Imagine if this was any other sport.  Like football.  Can you imagine players dribbling the ball around a dying Wayne Rooney?  Theo Walcott being carried off on a stretcher and shot because his broken leg made him useless to the sport? People cheering as only half of the players made it through the game?  People cheering as a player fell and broke his neck, because their favourite player was still in the game.

You will either place a bet tomorrow or you won't.  My words will either affect you, or they won't.  But my mission, as it has been every year on this blog, is to give you the facts, and let you make up your own mind.  

I ask you a question, are we not better than this?


29 February 2016

My Ellie

You arrived at our home at three months old, a tiny ball of black fluff.  So small you would have fit in a pint glass.  My first memory of you is being on the phone to mum while she brought you home for the first time, telling me all about you and then saying "The little bugger just nipped me!".

You had never nipped anyone before or since, but knowing your personality as I do now, I think that it was you saying "I may be tiny, but I am the boss now!" and you really were.  We belonged to you, not the other way around.  We used to joke that you were the queen and we were your minions.  Just as you deserved.



Your favourite places were rugs.  You used to roll all over each one of them in the house, your legs flailing in the air like a little horse.  I still walk into a room and expect to see you rolling around the floor like a lunatic.

You didn't like to go for a walk, often hiding behind my legs or looking up at me with those big beautiful eyes which practically said "Mummy, don't make me".  You won the battle most of the time because who could resist you?  Certainly not me.  You loved to run for a ball however, your dancing around for it earned you one of your first nicknames, Dancing Dora.



I have had and have known many dogs in my life.  None like you. I have loved every dog and pet we have had over the years, but none took hold of my heart like you did.  You decided that love was not enough, it was adoration that you wanted; and it is what you received.  It had been a very long time since I gave someone my whole heart, but you had all of it.

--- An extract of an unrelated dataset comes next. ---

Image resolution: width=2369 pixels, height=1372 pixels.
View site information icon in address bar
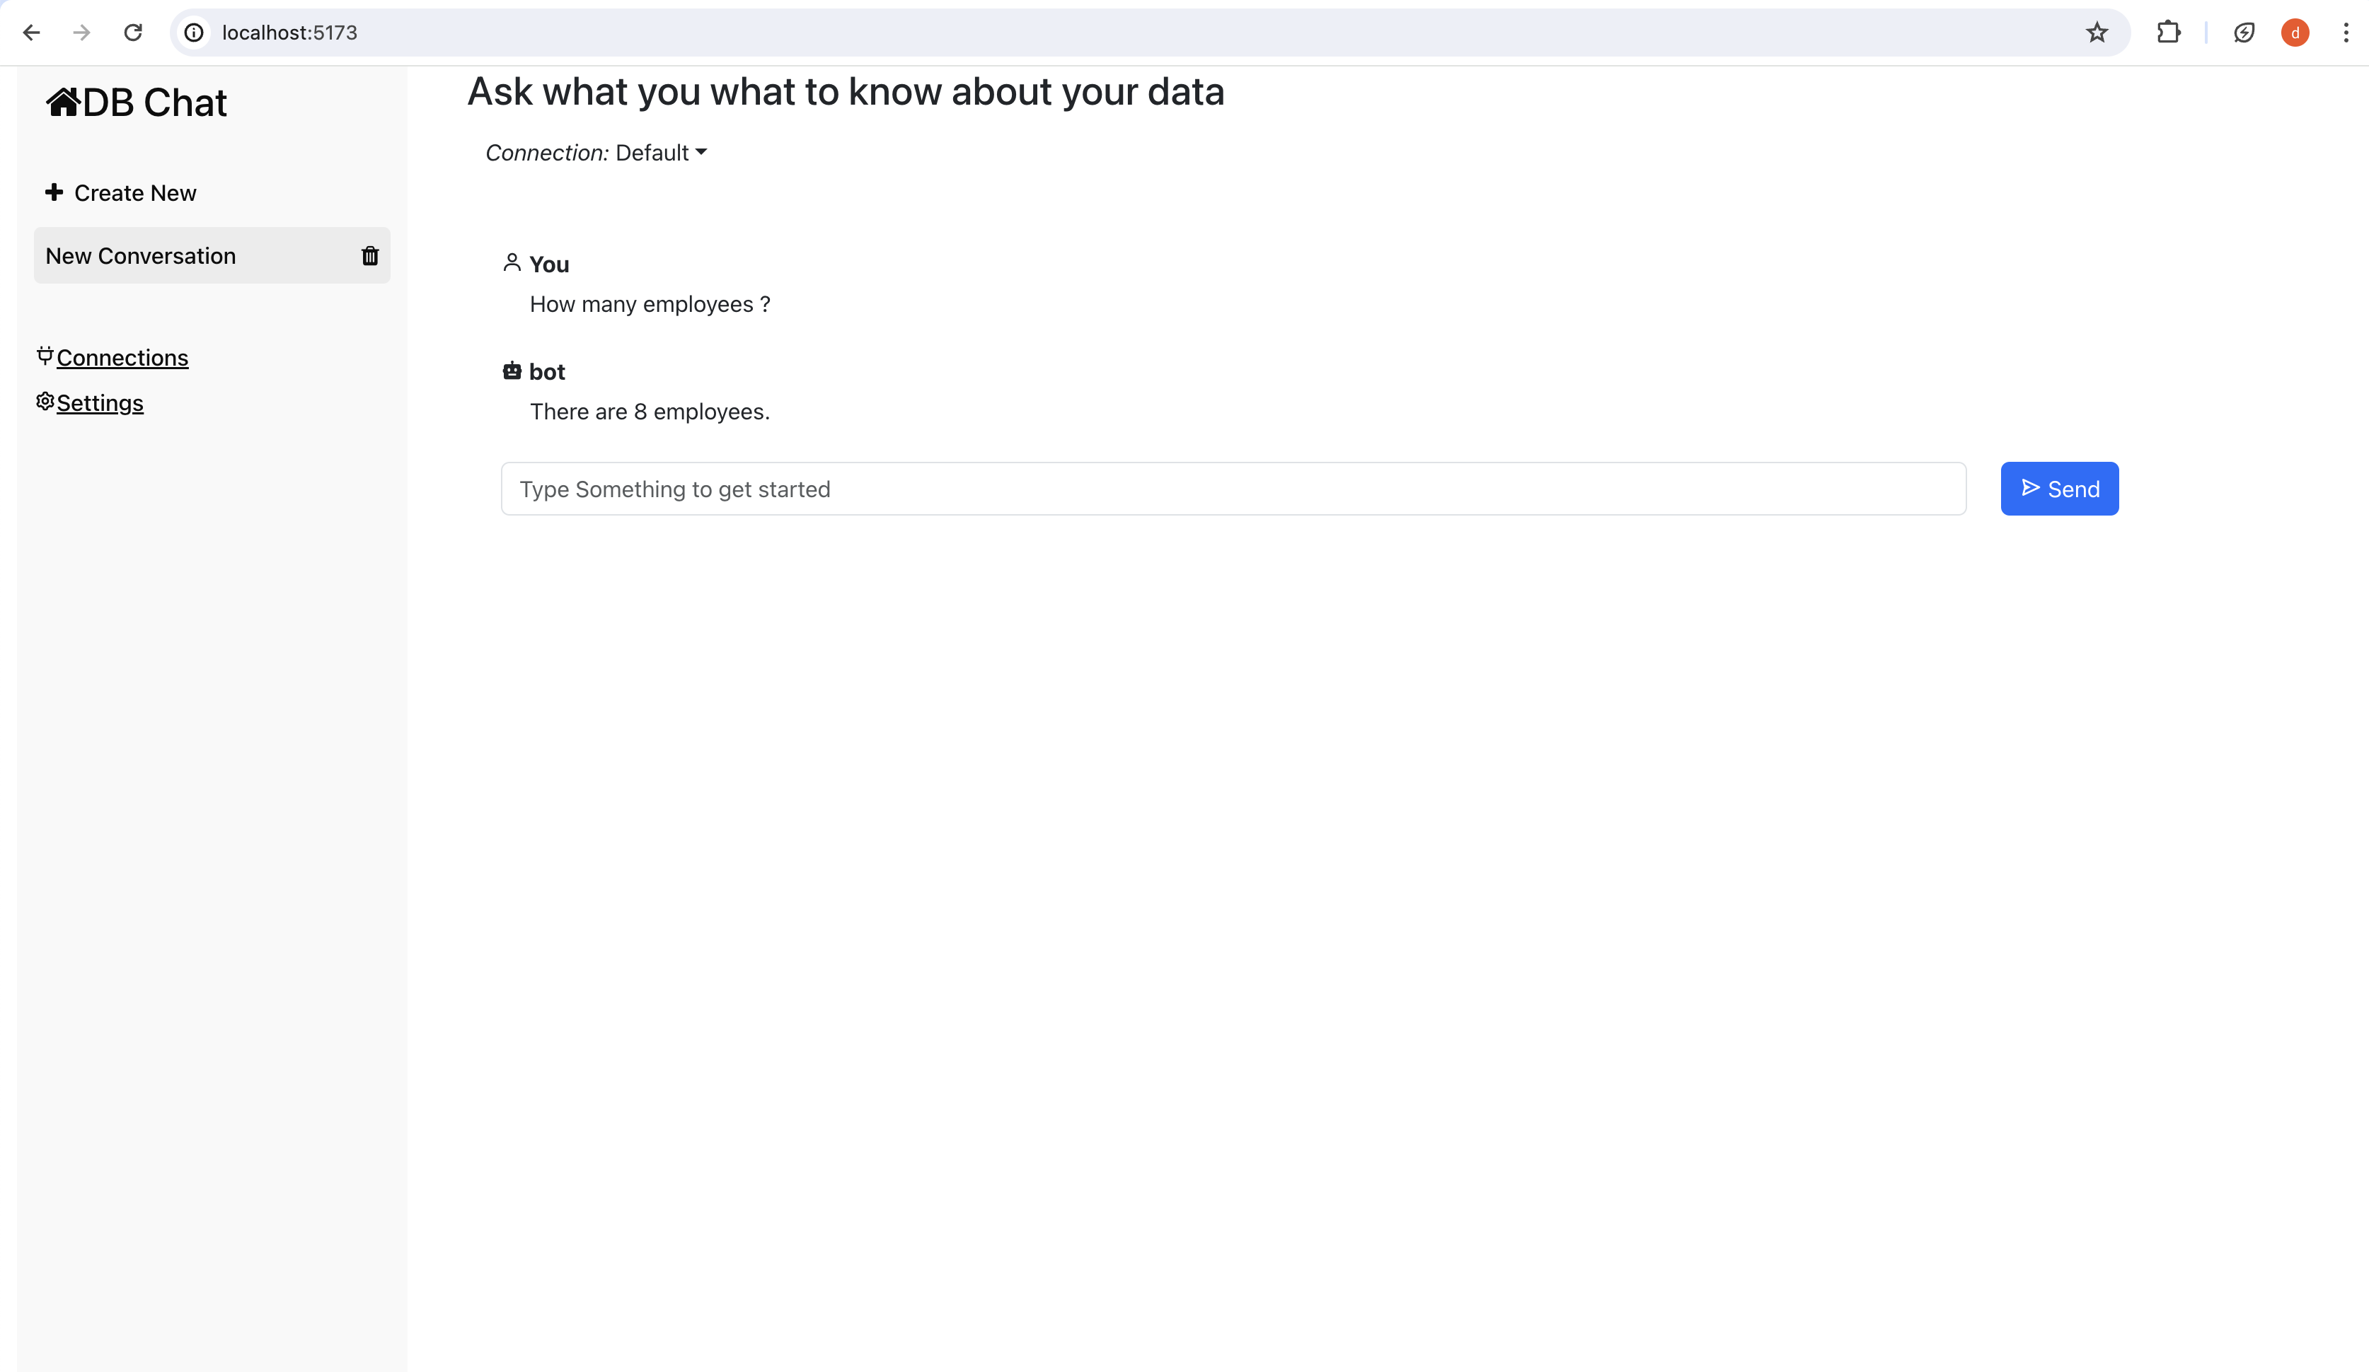(x=194, y=33)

You had more personality than any dog I have ever known.  You had a truly unique character and really could do everything to communicate except actually speak.

I have so many memories of you.  The way that you always have a part of you touching mum when you slept, either on the back of her chair or on the bed.  The way when you slept on the floor you slept near her slippers.



Your expression of indignation when you would see Rosie on my bed.  The way you kept moving down the hall, sitting down every few steps with an incensed glare at me and Rosie.  You practically shouted "Oi!  That's my mummy!  She is mine!".



The way you would come to my door at night.  I would open the door and then  have to follow you, with you looking back to make sure I was complying as you went to the front door or to the sitting room, because you wanted to play on the rug with me.  I cannot count how many hugs and kisses I gave you on that rug over the years.  Millions.

You used to love being sung to.  So many times I would pick you up in my arms, you would position yourself so that you were perfectly comfortable, using me like an chair arm.  I would sing to you the song that mum used to sing to me when I was a little girl "You are my sunshine".  You were.

Your name was Ellie, but to me, you were Sausage Monkey.  I am not really sure how the name came about, maybe because your body was like a little sausage and you were a monkey.  But I called you Sausage Monkey more than than I called you Ellie.  You answered to either.

You gave us such much joy, love, fun and laughter every single day and we both loved you so very very much.

When you became ill, you were so strong and a little fighter.  Your spirit radiated out of you.



For such a small dog, you have left such a massive hole in our lives and in our hearts.  A piece of mine went with you, my little girl.  You will be missed every day and you will never be replaced. A dog as unique and wonderful as you never could be.

I cannot say goodbye.  The words will not come.  Instead I will say what I always used to say to you at night.

Night night sausa monkey, momma loves you.